== Task to carry out ==
A line qualifies if it holds the string "size". Copy every qualifying line from the records.

== Records supplied ==

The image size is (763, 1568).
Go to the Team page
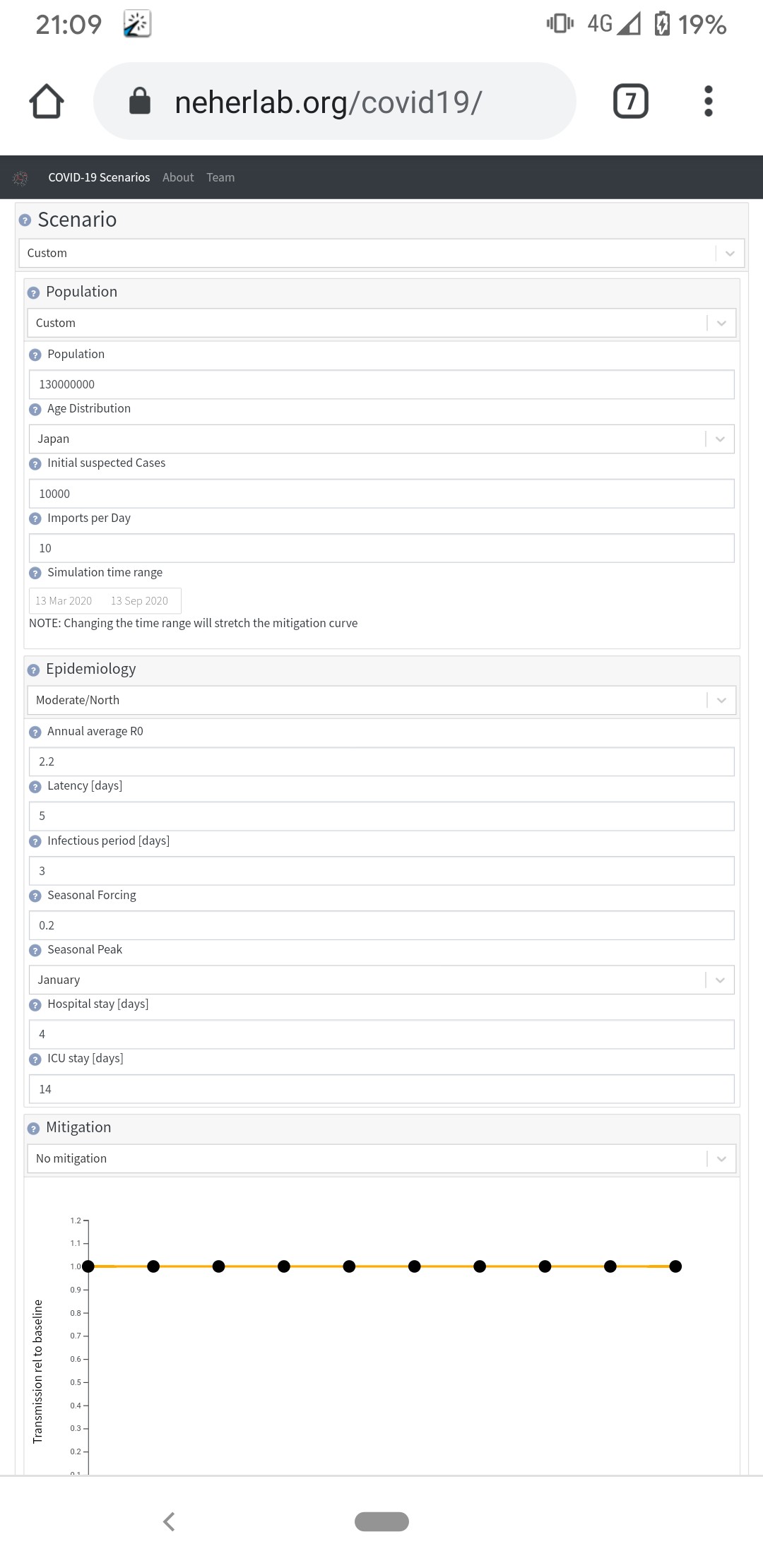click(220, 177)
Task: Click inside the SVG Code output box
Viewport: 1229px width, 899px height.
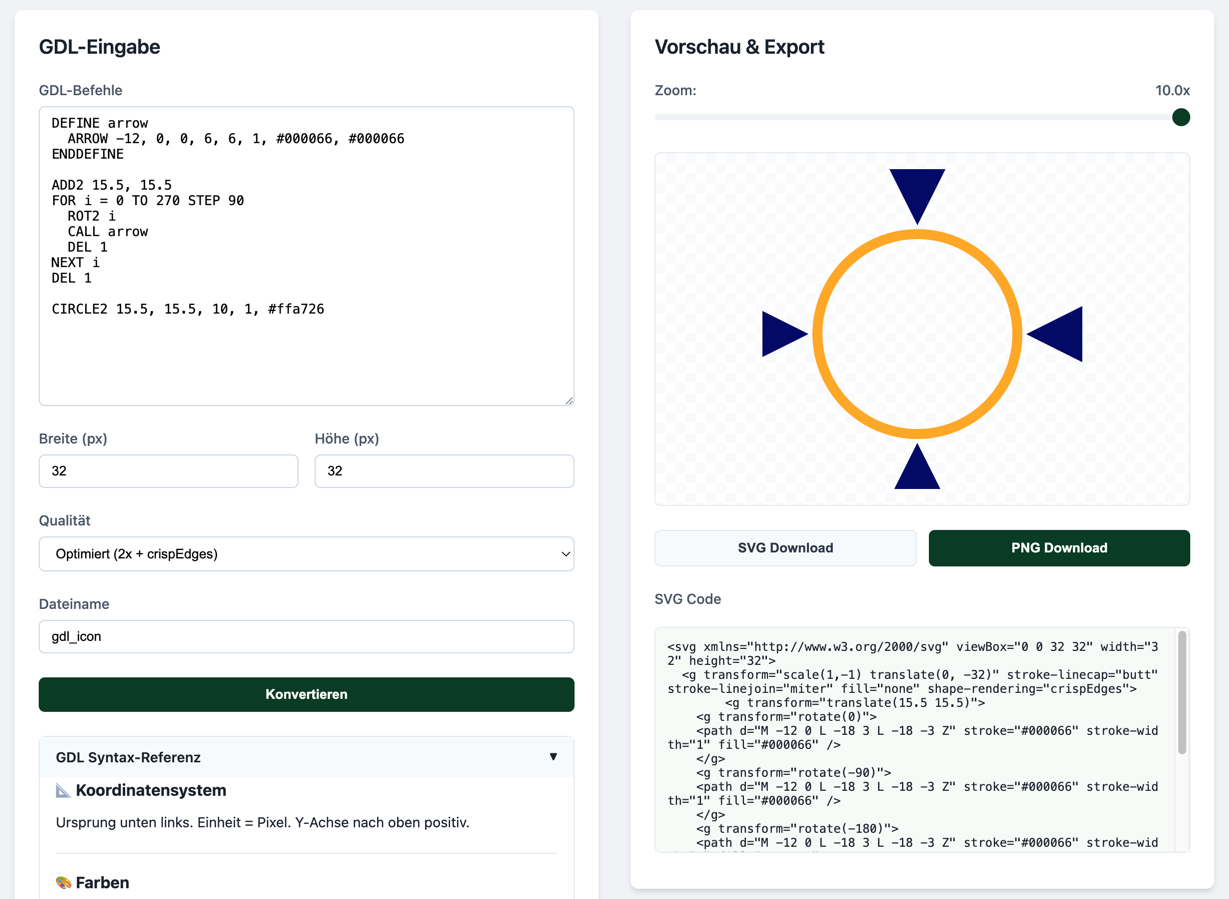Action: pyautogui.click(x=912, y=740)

--

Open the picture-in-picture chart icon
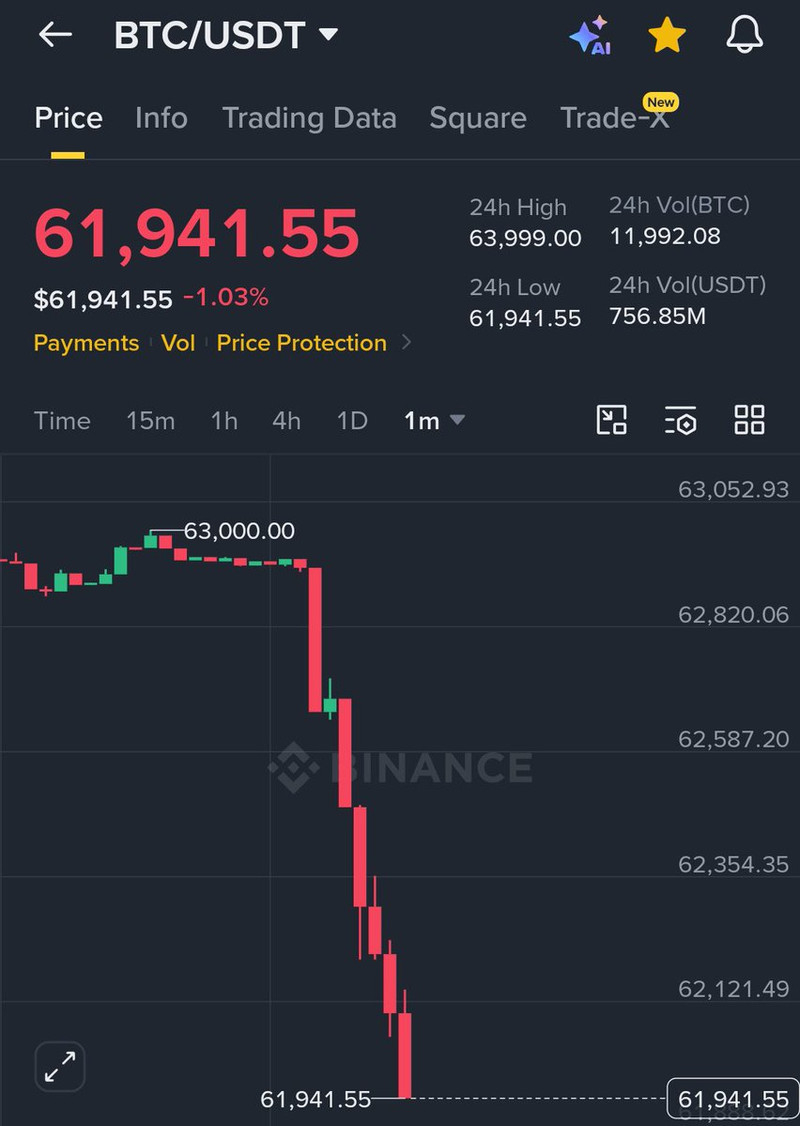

* * *

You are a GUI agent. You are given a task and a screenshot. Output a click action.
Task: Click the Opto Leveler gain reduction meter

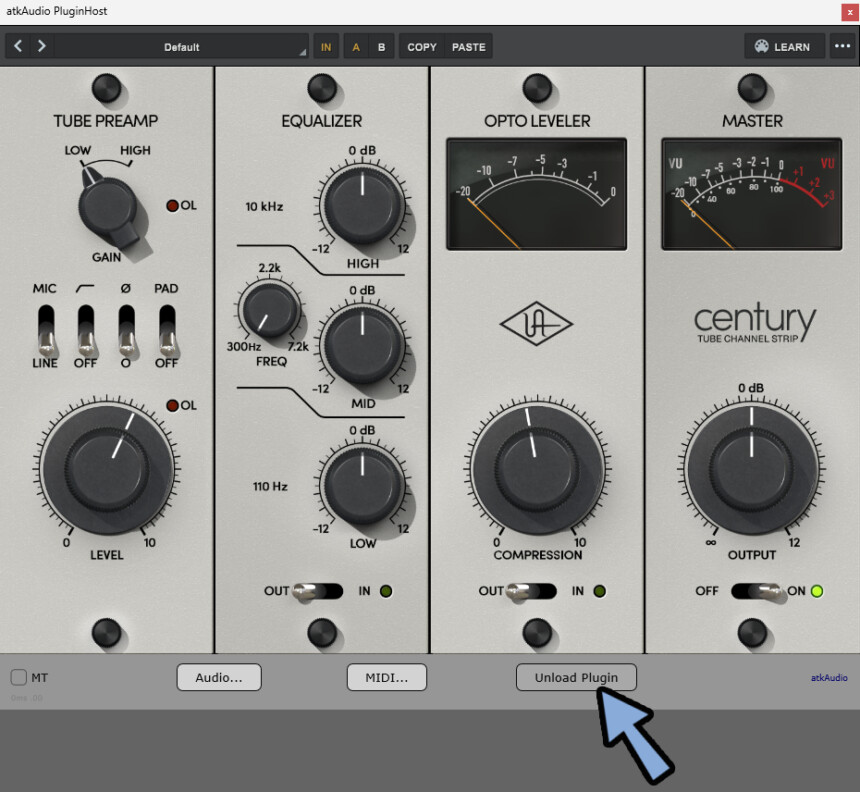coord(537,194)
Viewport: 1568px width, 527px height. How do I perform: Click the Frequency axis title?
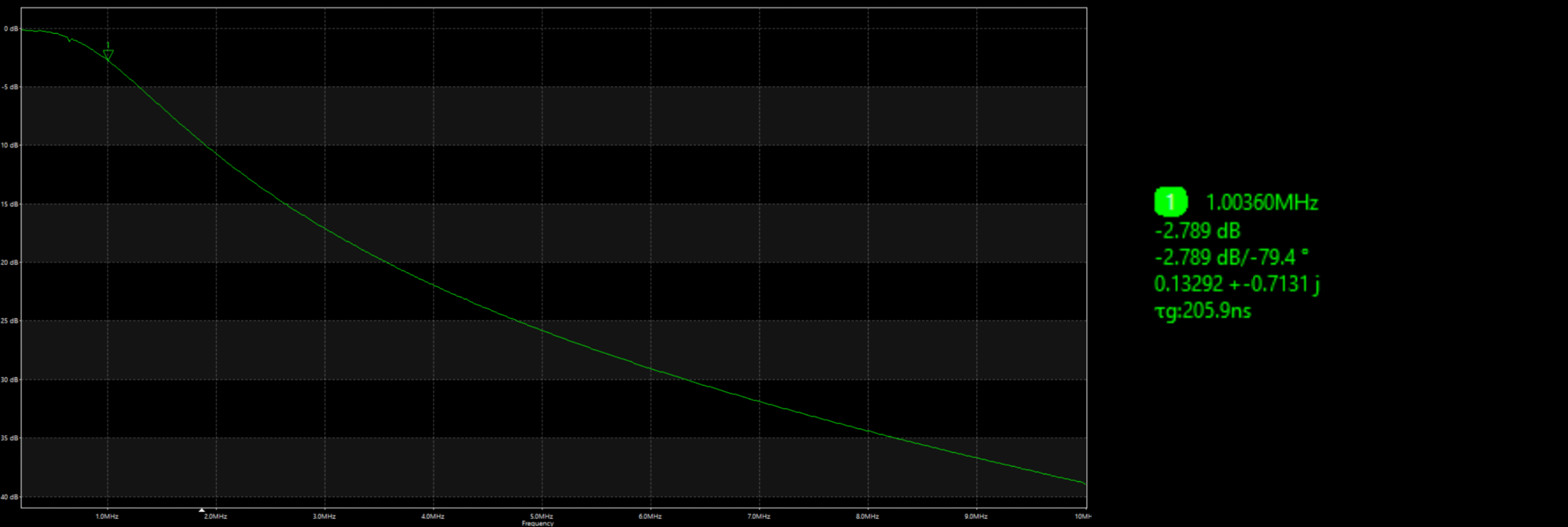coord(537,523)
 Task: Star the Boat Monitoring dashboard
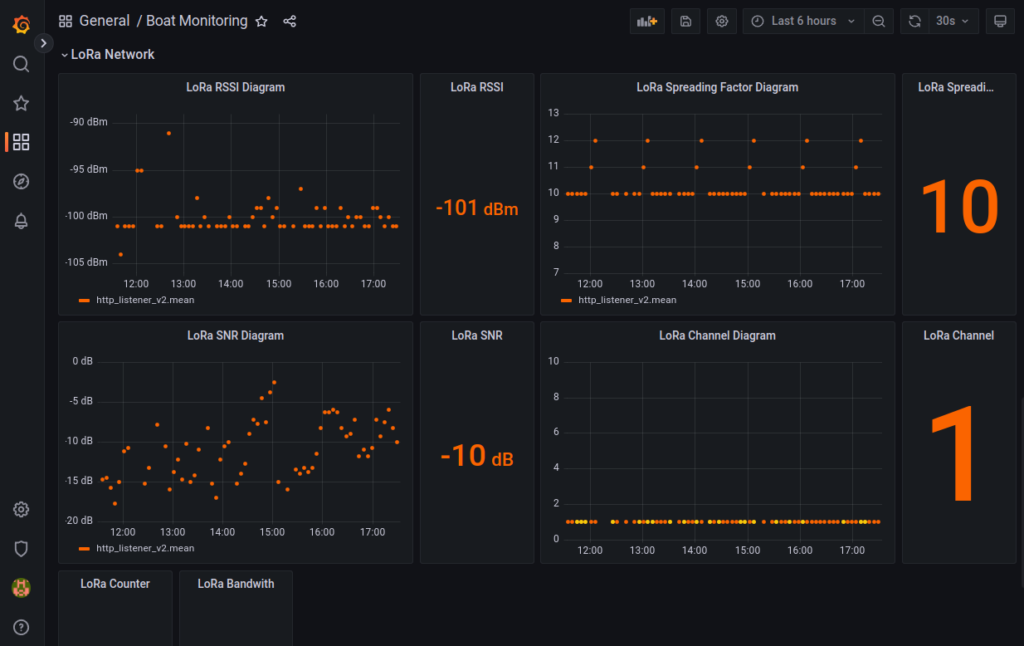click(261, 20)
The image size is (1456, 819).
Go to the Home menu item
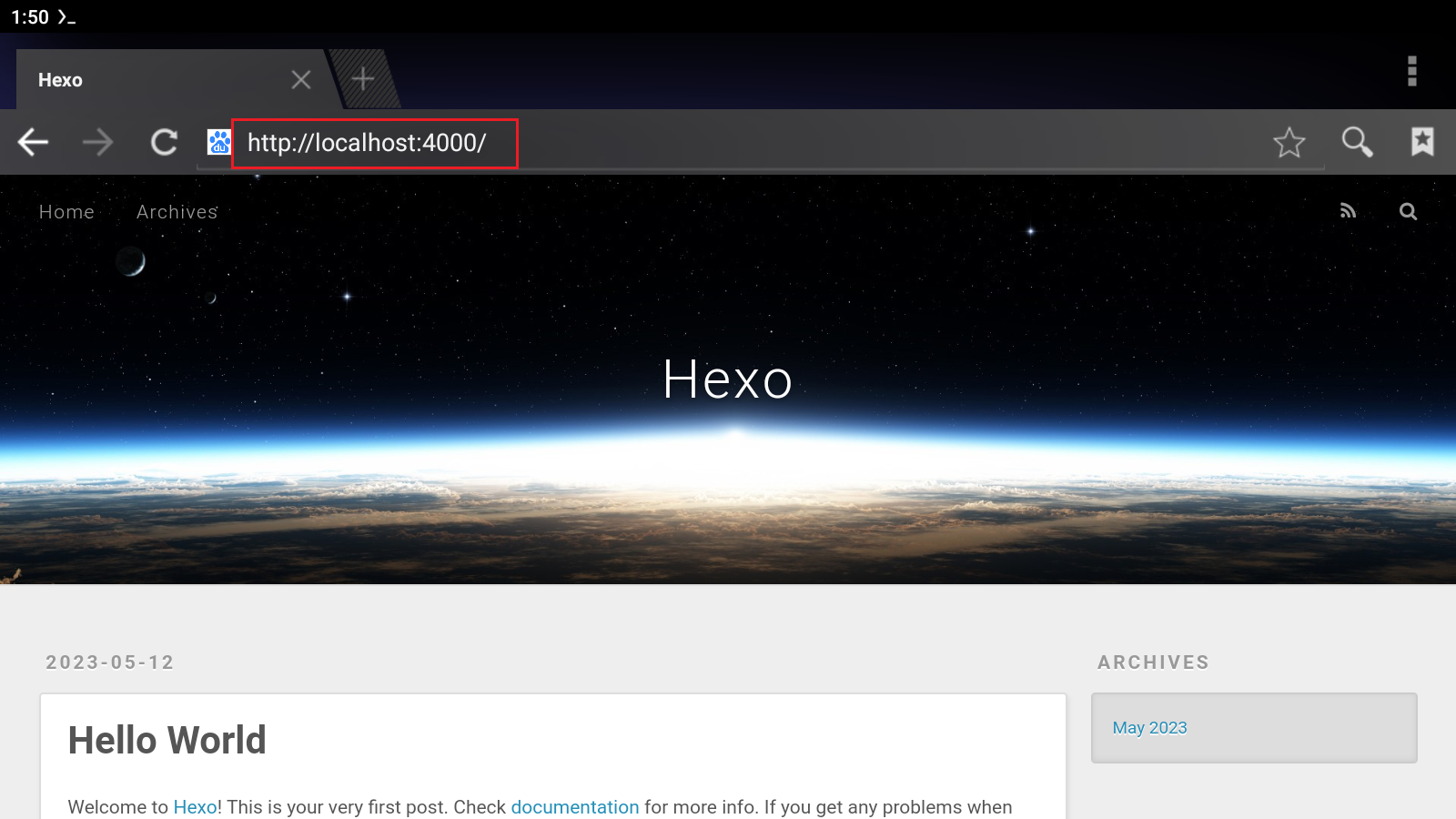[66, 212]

== Response area ==
The image size is (763, 1568).
The image size is (1456, 819).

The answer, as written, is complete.